Texte fourni
┌──

Aussi, il faut savoir que l’adolescent est beaucoup plus impulsif que l’adulte. Il est davantage dans l’action. Les adultes le sont aussi, mais avec une capacité de verbalisation. Par conséquent, lorsqu’à cette impulsivité s’ajoutent des idées noires, il peut y avoir des tentatives.
Depuis les années Covid, le nombre de dépressions a également augmenté. Quand, dans les années 2000-2010, nous étions à une prévalence de 5 à 8 % chez les adolescents, aujourd’hui, depuis les années 2020 et le Covid, elle a augmenté de 8 à 15 %. En post-Covid, le phénomène a été explosif. Et cela s’est également vérifié en Nouvelle-Calédonie.
Pourquoi, selon vous, cette période a-t-elle été un tournant ?
Elle a bousculé les repères des adolescents. Ceux-ci sont généralement le cercle familial, la communauté, la tribu, mais aussi leur monde social, donc en grande partie l’école. Et lorsqu’il y a des bouleversements dans les deux champs, c’est-à-dire à la fois à l’école, avec des classes fermées, un contrôle continu, des modifications dans le brevet ou le bac… Puis, en parallèle, la crainte de la vaccination dans les familles, les deuils successifs… Cela les a angoissés énormément. Le territoire a également été isolé durant cette période. Or, l’isolement contribue au risque de suicide.

└──

Consigne
Recopiez mot pour mot l'intégralité du texte fourni, consacré aux adolescents et à la hausse des dépressions depuis le Covid.

Extraits des lignes

┌──

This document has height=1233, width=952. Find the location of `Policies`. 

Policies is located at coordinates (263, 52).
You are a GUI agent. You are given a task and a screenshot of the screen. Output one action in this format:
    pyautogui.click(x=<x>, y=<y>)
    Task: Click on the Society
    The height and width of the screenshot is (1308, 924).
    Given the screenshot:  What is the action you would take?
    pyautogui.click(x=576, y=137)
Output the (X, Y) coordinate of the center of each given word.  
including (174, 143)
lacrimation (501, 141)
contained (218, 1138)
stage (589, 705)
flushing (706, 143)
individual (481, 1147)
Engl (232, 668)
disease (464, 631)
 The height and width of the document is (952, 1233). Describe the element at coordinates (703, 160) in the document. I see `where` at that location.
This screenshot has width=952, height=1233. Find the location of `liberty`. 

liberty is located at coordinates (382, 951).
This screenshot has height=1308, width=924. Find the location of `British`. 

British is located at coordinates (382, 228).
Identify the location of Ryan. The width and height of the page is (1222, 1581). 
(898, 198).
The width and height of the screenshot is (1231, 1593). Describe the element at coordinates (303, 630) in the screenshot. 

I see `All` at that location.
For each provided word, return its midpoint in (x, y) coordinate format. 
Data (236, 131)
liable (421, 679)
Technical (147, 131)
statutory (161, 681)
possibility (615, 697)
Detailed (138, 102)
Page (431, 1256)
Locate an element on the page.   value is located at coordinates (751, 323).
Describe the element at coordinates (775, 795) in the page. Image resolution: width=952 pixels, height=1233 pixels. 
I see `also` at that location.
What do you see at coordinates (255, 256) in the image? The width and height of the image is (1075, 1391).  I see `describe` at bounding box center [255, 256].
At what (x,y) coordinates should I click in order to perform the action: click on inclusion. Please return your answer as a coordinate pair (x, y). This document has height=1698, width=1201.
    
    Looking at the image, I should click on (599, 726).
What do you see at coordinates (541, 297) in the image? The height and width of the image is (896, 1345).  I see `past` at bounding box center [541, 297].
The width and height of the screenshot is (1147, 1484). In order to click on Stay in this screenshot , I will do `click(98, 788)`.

└──

Réponse
Aussi, il faut savoir que l’adolescent est beaucoup plus impulsif que l’adulte. Il est davantage dans l’action. Les adultes le sont aussi, mais avec une capacité de verbalisation. Par conséquent, lorsqu’à cette impulsivité s’ajoutent des idées noires, il peut y avoir des tentatives.
Depuis les années Covid, le nombre de dépressions a également augmenté. Quand, dans les années 2000-2010, nous étions à une prévalence de 5 à 8 % chez les adolescents, aujourd’hui, depuis les années 2020 et le Covid, elle a augmenté de 8 à 15 %. En post-Covid, le phénomène a été explosif. Et cela s’est également vérifié en Nouvelle-Calédonie.
Pourquoi, selon vous, cette période a-t-elle été un tournant ?
Elle a bousculé les repères des adolescents. Ceux-ci sont généralement le cercle familial, la communauté, la tribu, mais aussi leur monde social, donc en grande partie l’école. Et lorsqu’il y a des bouleversements dans les deux champs, c’est-à-dire à la fois à l’école, avec des classes fermées, un contrôle continu, des modifications dans le brevet ou le bac… Puis, en parallèle, la crainte de la vaccination dans les familles, les deuils successifs… Cela les a angoissés énormément. Le territoire a également été isolé durant cette période. Or, l’isolement contribue au risque de suicide.